Born in England but living now in Scotland, I.J. Parnham has written more than 30 Westerns for the Black Horse Western series and the Avalon western series. His next novel Beyond Redemption will be available in hardback in August and his earlier Dead by Sundown and The Gallows Gang are now available as ebooks. You can meet him at his blog the Culbin Trail.
So you’ve outlined the story you intend to write, or perhaps you’ve finished the first draft, depending on how you work. This is an ideal time to ask the fundamental question: are my scenes actually scenes? Of course my scenes are scenes you may say. They have action, scenery, chatter, apostrophes, purplish prose, action, witty asides, proof I’ve done my research, big words, an inflatable gopher, and yet more action.
But the thing is, stuff happening does not make a scene.
Consider the following scene:
Clint Callahan is riding across the wild frontier in search of the man who shot his pa. He rides into the lawless frontier town of Dead Dog looking to get a shot of rotgut and a mess of beans. Clint squeaks open the batwings in the Dog Pie Saloon. Dirty varmints loiter in every corner. The piano player stops playing. Cold eyes turn to him. They narrow. Fingers itch. Clint still orders a whiskey, in a dirty glass. Then disaster strikes. Rock Hardman takes exception to Clint.
“You’re a long-legged son of a dead man,” Rock says while smiling to avoid the obvious retort.
Clint sips his whiskey. “Is that how you greet strangers in Dead Dog?”

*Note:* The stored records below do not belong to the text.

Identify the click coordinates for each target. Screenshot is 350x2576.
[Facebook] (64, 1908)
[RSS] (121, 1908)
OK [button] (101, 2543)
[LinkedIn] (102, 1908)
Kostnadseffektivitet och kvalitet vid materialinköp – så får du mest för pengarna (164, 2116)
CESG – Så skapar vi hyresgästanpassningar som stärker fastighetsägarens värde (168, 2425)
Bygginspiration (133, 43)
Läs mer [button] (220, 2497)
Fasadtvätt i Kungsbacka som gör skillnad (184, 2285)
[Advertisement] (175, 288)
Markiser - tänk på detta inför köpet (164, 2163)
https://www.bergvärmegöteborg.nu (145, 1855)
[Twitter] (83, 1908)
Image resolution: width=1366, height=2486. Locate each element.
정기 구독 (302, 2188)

Rock sneers. “Only strangers I don’t know.”
Anyhow, after that authentic tough guy talk, a fight erupts. Chairs break. Tables tip over. The piano player’s head goes through the piano. An old-timer knocks back the unguarded drinks. Then Rock pulls a knife on Clint, but a saloon-girl knocks him out with a convenient bottle. Clint tips his hat to the saloon-girl and rides out of town to resume his search for the man who shot his pa.
Now, this scene may be ten pages long, contain evocative and realistic descriptions of a frontier town and frontier folk, and it’s all held together with some mighty fine western action, but it isn’t a scene. Before explaining why, consider some more scenes detailing Clint’s search for the man who shot his pa:
A big bear attacks Clint. Clint hides up a bigger tree.

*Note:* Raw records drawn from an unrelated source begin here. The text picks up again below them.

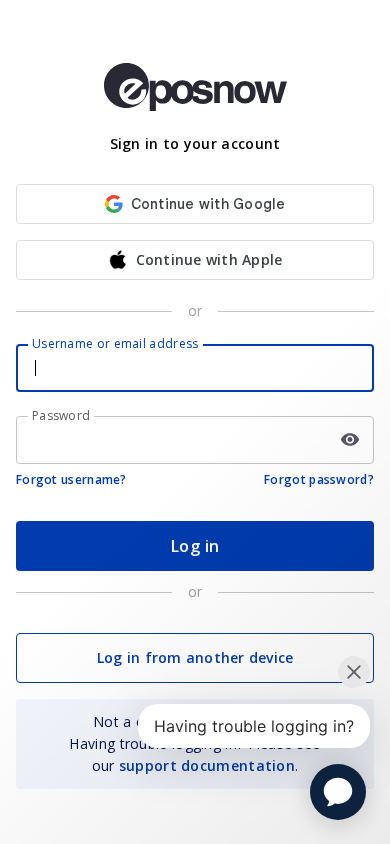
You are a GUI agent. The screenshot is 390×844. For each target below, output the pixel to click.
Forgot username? (71, 479)
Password (61, 415)
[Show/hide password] (350, 440)
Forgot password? (319, 479)
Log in (195, 546)
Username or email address (115, 343)
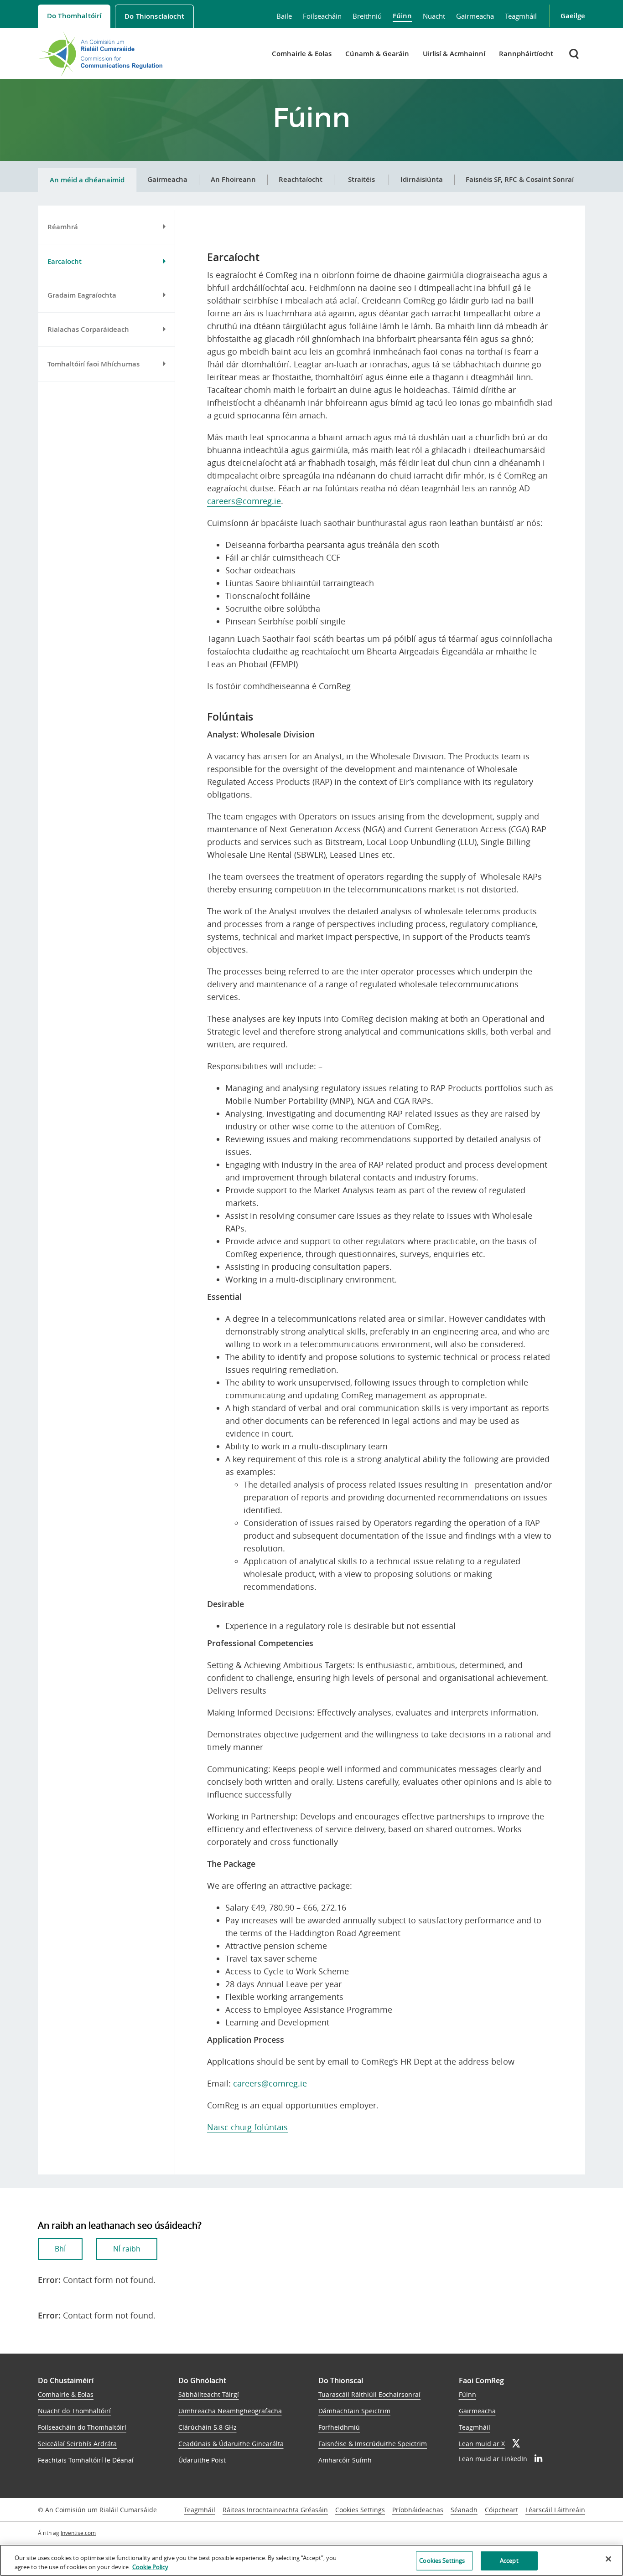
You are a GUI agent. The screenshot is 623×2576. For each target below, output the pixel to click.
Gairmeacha (475, 16)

Bandits attack Clint. Clint shoots them.
Clint falls in the creek and nearly drowns. Clint swims away…
Unfortunately, no matter how well-written and action-packed these scenes are, they aren’t scenes because to be a scene, something must not only happen, something must change.
So in the first scene, Clint rode into town looking for the man who shot his pa and at the end he rode out of town still looking for the man who shot his pa. Nothing changed and so you could delete the scene and the story would be the same, albeit shorter. The same is true of the other scenes involving bears, bandits, and creeks in which something happened, but nothing changed.

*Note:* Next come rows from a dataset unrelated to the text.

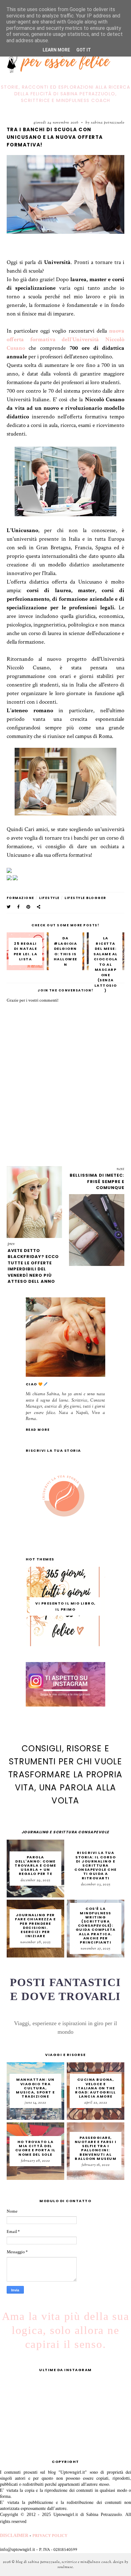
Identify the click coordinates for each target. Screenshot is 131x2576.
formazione (20, 898)
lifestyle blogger (85, 898)
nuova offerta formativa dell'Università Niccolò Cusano (66, 339)
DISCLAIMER (14, 2535)
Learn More (56, 49)
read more (38, 1429)
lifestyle (49, 898)
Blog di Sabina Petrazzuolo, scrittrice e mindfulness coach (63, 2562)
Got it (83, 49)
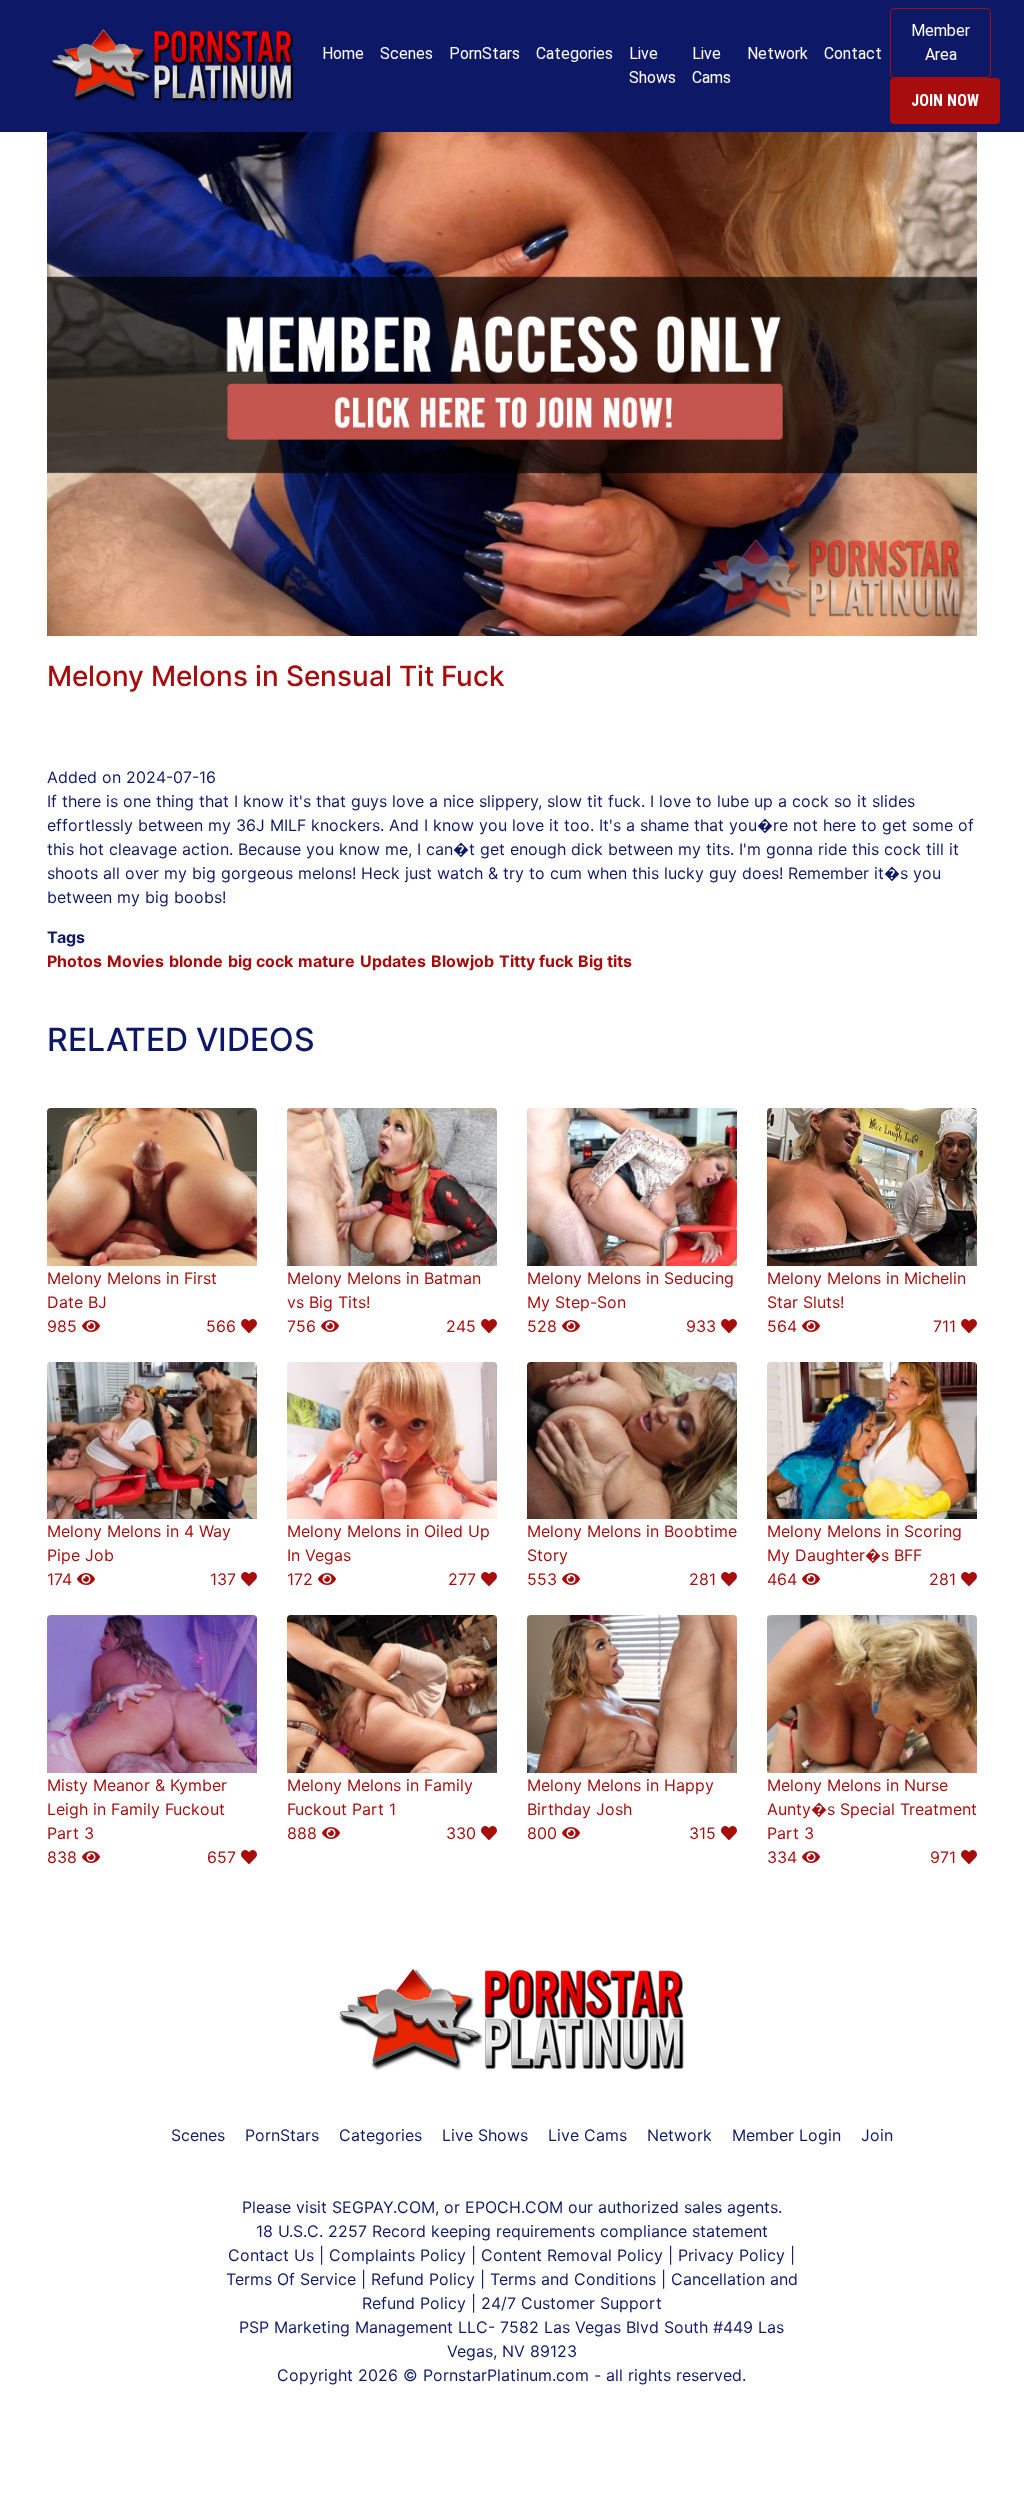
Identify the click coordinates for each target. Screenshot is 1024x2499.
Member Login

Faced with this story, the reader will notice the rhythm in which a problem arises and Clint solves it. Before long Clint will encounter another problem and the reader will skip the resolution to see what happens when he finds the man who shot his pa. This can be avoided not by deleting the scene and starting again, but by changing something.
So, with the saloon brawl, perhaps Clint rides into town not to search for whiskey and beans, but to search for someone who knows about the man who shot his pa. Rock takes exception to Clint because he asked the bartender a question and the scene closes with Rock following Clint. Now Clint hoped to get information, and he got some answers, but only at the cost of getting another bad guy on his tail, so his position has changed. Even better, it worsened.
You can make changes to the other scenes, too. Clint meets a bear and the bear chews his leg off. Bandits attack and he hops away while the bandits eat his horse. He falls in the creek and a fish eats his gun. So now he has no gun, no horse, a spare boot, Rock on his tail, and he still has to find the man who shot his pa… which is starting to sound like a better story than the first draft.
In a scene, something changes. When you want to rack up the tension, something worsens. When you want to give your hero a break, something improves. But you never limit yourself to, something happens.